A Diretoria de Vigilância Epidemiológica de Santa Catarina (DIVE/SC) divulgou um novo boletim que mostra a alta circulação do mosquito Aedes aegypti e o crescimento das notificações de dengue, chikungunya e zika no estado. Segundo o relatório, com dados até 6 de outubro, o inseto transmissor já foi identificado em 263 dos 295 municípios catarinenses, totalizando 55.350 focos localizados. O número preocupa as autoridades pela retomada do calor e das chuvas, que favorecem a reprodução do mosquito.

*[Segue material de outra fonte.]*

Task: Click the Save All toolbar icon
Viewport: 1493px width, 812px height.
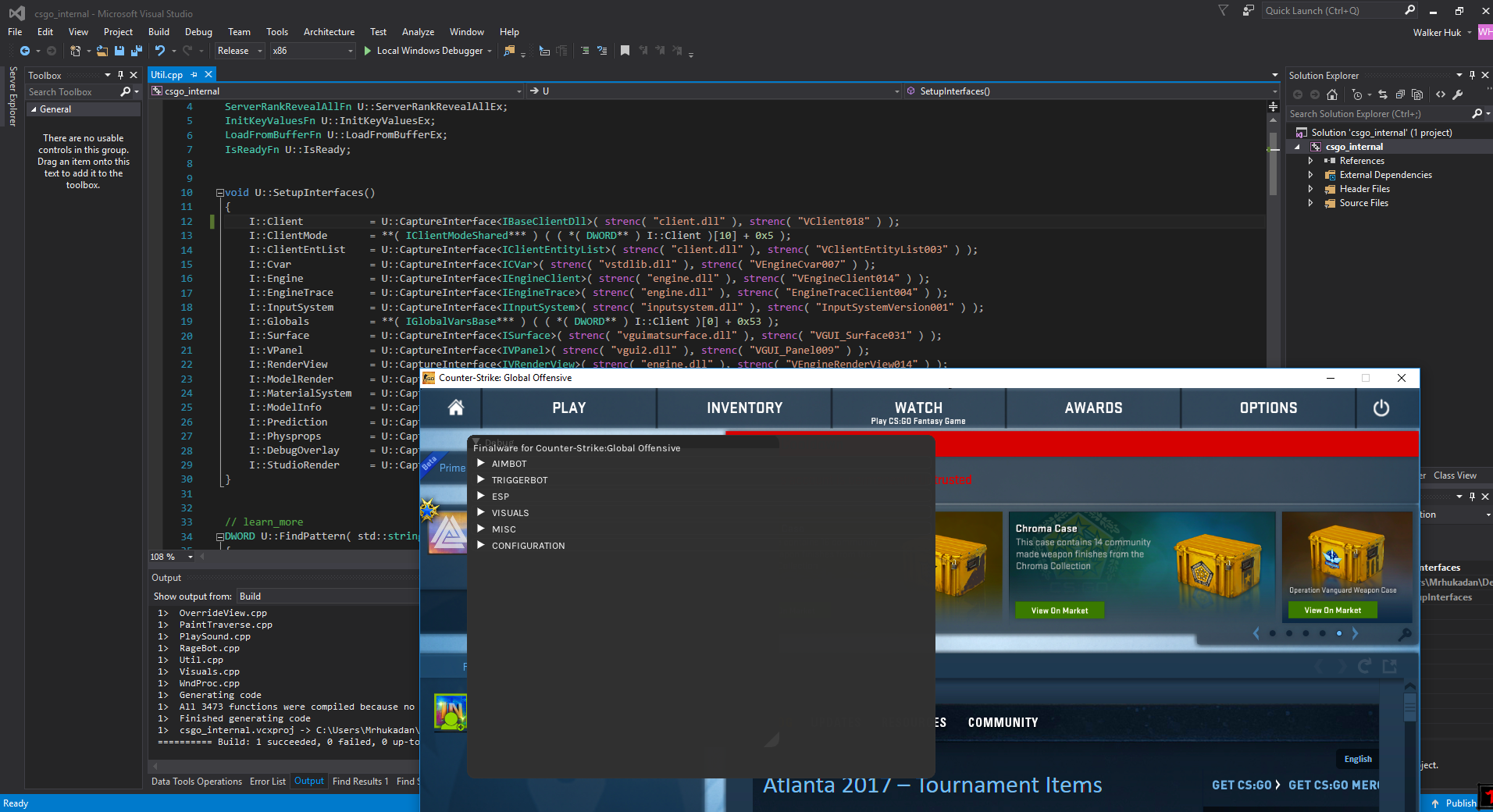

O diretor da DIVE/SC, João Augusto Fuck, alertou que o estado já registra aumento das notificações entre agosto e setembro, período em que as condições climáticas voltam a favorecer a proliferação do Aedes aegypti. “Essas doenças tendem a crescer conforme o calor e a umidade aumentam. Por isso, é essencial eliminar locais com água parada, que são os principais criadouros do mosquito”, destacou. Segundo ele, ações preventivas simples, como tampar reservatórios, limpar calhas e descartar corretamente o lixo, podem reduzir significativamente o risco de transmissão.
Mortes confirmadas e atenção aos sintomas
O boletim confirma 20 mortes por dengue em 2025 e outras quatro em investigação, além de 803 casos prováveis de chikungunya, com quatro óbitos registrados — a maioria em Xanxerê e Florianópolis. João Fuck reforça que a atenção aos sintomas é fundamental: “Febre alta, dores no corpo e nas articulações exigem procura imediata por atendimento médico, para evitar complicações”.